(Stored items)
- Opening Delimiter -

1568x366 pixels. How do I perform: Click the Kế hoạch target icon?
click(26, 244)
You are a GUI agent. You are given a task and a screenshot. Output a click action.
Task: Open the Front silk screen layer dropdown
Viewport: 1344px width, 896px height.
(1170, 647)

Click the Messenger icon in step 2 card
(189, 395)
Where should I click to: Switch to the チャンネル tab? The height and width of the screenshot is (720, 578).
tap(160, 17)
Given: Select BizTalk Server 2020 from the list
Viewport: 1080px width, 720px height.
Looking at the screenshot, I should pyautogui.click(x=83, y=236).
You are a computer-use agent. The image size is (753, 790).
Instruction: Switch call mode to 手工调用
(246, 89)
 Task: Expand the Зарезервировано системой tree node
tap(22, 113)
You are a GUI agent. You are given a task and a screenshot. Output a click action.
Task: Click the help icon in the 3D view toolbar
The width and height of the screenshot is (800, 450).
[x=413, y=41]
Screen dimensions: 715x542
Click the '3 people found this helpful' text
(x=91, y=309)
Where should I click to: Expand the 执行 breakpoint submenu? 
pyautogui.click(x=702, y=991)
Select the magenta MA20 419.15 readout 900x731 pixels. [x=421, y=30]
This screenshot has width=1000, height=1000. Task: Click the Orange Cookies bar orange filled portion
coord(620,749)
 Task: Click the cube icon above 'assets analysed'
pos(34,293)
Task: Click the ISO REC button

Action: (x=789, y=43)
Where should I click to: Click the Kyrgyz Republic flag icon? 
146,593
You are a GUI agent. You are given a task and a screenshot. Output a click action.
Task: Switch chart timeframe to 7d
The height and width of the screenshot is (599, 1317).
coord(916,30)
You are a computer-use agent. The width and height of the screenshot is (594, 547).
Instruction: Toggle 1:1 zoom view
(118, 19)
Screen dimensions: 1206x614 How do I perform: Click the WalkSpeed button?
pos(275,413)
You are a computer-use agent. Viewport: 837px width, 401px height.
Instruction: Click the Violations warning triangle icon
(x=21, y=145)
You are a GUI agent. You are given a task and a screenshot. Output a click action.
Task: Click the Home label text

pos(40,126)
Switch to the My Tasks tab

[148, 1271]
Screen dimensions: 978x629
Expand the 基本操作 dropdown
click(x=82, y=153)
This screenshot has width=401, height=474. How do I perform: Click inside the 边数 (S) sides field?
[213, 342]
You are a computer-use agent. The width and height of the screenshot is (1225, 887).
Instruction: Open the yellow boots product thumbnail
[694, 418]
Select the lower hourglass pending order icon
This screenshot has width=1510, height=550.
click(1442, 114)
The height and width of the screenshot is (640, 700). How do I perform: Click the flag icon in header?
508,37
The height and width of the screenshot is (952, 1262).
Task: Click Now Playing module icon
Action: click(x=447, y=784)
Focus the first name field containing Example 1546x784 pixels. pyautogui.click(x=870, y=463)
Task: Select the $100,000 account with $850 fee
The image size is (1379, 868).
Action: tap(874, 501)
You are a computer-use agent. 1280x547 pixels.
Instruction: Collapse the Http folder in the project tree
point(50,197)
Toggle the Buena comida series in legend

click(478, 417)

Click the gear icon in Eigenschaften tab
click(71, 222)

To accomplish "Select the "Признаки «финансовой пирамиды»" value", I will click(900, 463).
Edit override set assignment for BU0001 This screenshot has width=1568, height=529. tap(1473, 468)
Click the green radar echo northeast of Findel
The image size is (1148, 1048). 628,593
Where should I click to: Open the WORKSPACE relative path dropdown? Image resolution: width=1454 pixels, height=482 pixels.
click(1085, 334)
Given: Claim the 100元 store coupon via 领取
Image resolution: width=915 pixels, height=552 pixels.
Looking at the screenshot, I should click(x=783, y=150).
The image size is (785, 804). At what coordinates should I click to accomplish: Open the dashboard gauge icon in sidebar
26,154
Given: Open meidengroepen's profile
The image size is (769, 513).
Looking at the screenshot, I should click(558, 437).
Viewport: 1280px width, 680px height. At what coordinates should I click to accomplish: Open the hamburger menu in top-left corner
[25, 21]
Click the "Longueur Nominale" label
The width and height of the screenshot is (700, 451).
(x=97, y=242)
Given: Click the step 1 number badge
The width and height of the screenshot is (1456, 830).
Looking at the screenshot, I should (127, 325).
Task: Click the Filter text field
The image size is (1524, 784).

- Closing Delimiter -

WORK TO COMPLETE>
Go through the data above and copy each line in which "computer" appears.

SOLVED EXERCISE>
You are a computer-use agent. The image size is (753, 790).
You are a computer-use agent. The width and height of the screenshot is (594, 547).
You are a computer-use agent. Viewport: 837px width, 401px height.
You are a computer-use agent. The width and height of the screenshot is (1225, 887).
You are a computer-use agent. 1280x547 pixels.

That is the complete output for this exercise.